Components

Special metal to be used in ITER gets tested

EUROFER97 specimens to be irradiated at NRG’s High Flux Reactor, Petten, Netherlands

F4E has signed a contract with Studsvik, a Swedish company, to perform tests on the steel that will be used in the first wall of ITER’s Test Blanket Modules (TBMs). The biggest fusion machine will operate with a hot gas, whose temperature will be ten times the one in the core of the sun, reaching 150 million° C. A wall will cover the TBMs to protect them from these extreme temperatures. Therefore, the need for materials able to cope with high heat fluxes and irradiation is pressing. Europe, responsible for nearly half of the components of the machine, has opted for a low-activation steel, known as EUROFER97. It will be tested in ITER and depending on its performance it will be used in future fusion machines. What is so special about this metal? It can take the heat and is sufficiently resistant to fusion’s radiation environment.

The tests have now entered a new phase and with the help of NRG, Netherlands, a subcontractor of Studsvik, the teams will study the performance of the steel after being irradiated. Basically, the materials will be put to similar conditions as in the future fusion reactor. The High Flux Reactor, Petten, is the home of these tests, where four rigs will be irradiated. The work which started in late 2016 is expected to be completed by early 2018. After each irradiation phase, the metal will be transported to Studsvik to examine its impact, the brittleness of the materials, the microscopic changes that take place and the extent to which the strength characteristics are affected. On the basis of these tests we should know whether the materials will be suitable for future fusion devices.

ITER, the world’s most ambitious fusion machine consists of approximately one million main components. The TBMs are part of them and these tests will feed into their development.
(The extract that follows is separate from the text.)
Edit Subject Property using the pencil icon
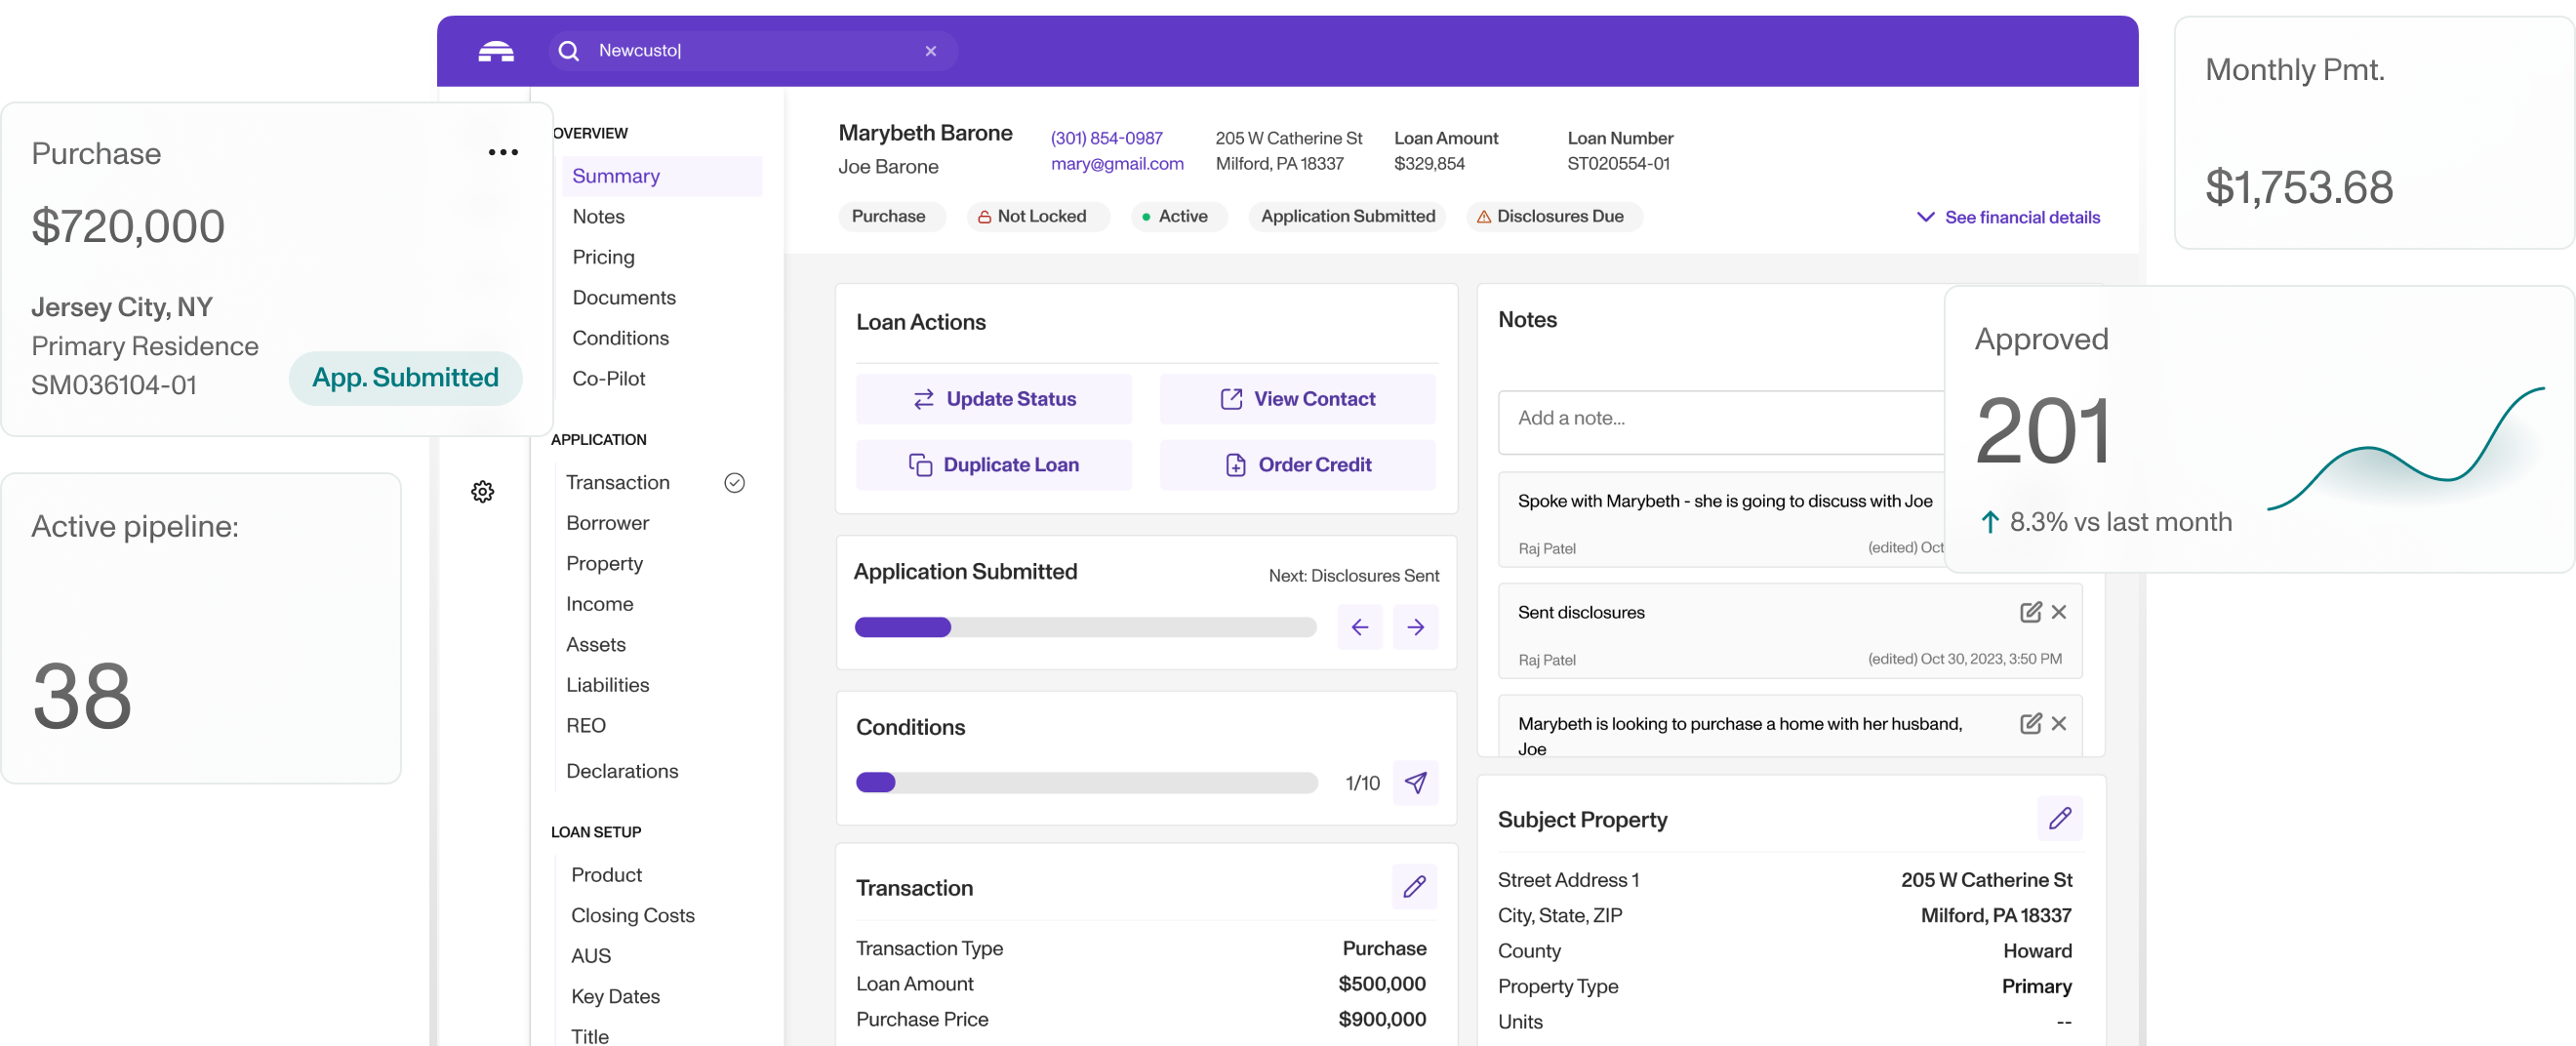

One can describe them as steel cases inside which tritium will be produced through interaction with the neutron generated by the fusion reaction. Six different concepts have been designed among the ITER parties, two of them in Europe. Ultimately, the most effective concept will be used in future. As tests proceed and more data are being collected, scientists around the world will be getting closer to the materials that will be used to generate this sustainable, unlimited and safer energy-fusion.